>> Begin Data in this exercise
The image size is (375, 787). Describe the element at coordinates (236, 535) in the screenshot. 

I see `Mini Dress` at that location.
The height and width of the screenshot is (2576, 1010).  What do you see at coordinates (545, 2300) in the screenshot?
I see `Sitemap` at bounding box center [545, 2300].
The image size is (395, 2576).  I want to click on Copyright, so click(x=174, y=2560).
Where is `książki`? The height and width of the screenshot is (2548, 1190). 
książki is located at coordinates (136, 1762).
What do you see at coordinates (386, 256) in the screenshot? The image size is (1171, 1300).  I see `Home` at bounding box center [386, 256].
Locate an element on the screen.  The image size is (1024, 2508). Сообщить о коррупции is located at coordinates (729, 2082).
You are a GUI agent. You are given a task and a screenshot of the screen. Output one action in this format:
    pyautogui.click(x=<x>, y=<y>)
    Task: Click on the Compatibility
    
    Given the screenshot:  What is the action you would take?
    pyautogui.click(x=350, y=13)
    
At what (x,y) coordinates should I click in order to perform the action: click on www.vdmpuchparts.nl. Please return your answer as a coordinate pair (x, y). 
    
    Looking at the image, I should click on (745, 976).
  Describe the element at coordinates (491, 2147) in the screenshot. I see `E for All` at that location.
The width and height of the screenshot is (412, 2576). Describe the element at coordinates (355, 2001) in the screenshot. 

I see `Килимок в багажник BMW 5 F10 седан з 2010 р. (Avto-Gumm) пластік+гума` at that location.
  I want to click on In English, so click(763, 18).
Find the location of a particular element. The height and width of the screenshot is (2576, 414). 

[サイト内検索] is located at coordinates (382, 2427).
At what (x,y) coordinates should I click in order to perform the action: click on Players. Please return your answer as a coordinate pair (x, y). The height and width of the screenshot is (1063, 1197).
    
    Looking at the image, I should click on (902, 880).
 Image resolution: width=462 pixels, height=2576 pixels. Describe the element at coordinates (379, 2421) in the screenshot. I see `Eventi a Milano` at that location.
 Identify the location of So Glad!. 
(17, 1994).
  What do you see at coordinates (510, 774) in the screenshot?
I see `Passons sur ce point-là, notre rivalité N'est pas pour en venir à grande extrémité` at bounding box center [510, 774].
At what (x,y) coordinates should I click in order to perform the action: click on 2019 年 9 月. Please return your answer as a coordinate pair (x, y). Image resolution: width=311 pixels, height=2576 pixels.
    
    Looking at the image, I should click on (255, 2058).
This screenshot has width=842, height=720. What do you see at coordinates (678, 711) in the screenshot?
>> End Data in this exercise
> Work instructions: Return the data above exactly, beginning at the line that contains "The image size is (395, 2576)." and stopping after the line that contains "[サイト内検索] is located".

> Correct response:
The image size is (395, 2576).  I want to click on Copyright, so click(x=174, y=2560).
Where is `książki`? The height and width of the screenshot is (2548, 1190). 
książki is located at coordinates (136, 1762).
What do you see at coordinates (386, 256) in the screenshot? The image size is (1171, 1300).  I see `Home` at bounding box center [386, 256].
Locate an element on the screen.  The image size is (1024, 2508). Сообщить о коррупции is located at coordinates (729, 2082).
You are a GUI agent. You are given a task and a screenshot of the screen. Output one action in this format:
    pyautogui.click(x=<x>, y=<y>)
    Task: Click on the Compatibility
    
    Given the screenshot:  What is the action you would take?
    pyautogui.click(x=350, y=13)
    
At what (x,y) coordinates should I click in order to perform the action: click on www.vdmpuchparts.nl. Please return your answer as a coordinate pair (x, y). 
    
    Looking at the image, I should click on (745, 976).
  Describe the element at coordinates (491, 2147) in the screenshot. I see `E for All` at that location.
The width and height of the screenshot is (412, 2576). Describe the element at coordinates (355, 2001) in the screenshot. 

I see `Килимок в багажник BMW 5 F10 седан з 2010 р. (Avto-Gumm) пластік+гума` at that location.
  I want to click on In English, so click(763, 18).
Find the location of a particular element. The height and width of the screenshot is (2576, 414). 

[サイト内検索] is located at coordinates (382, 2427).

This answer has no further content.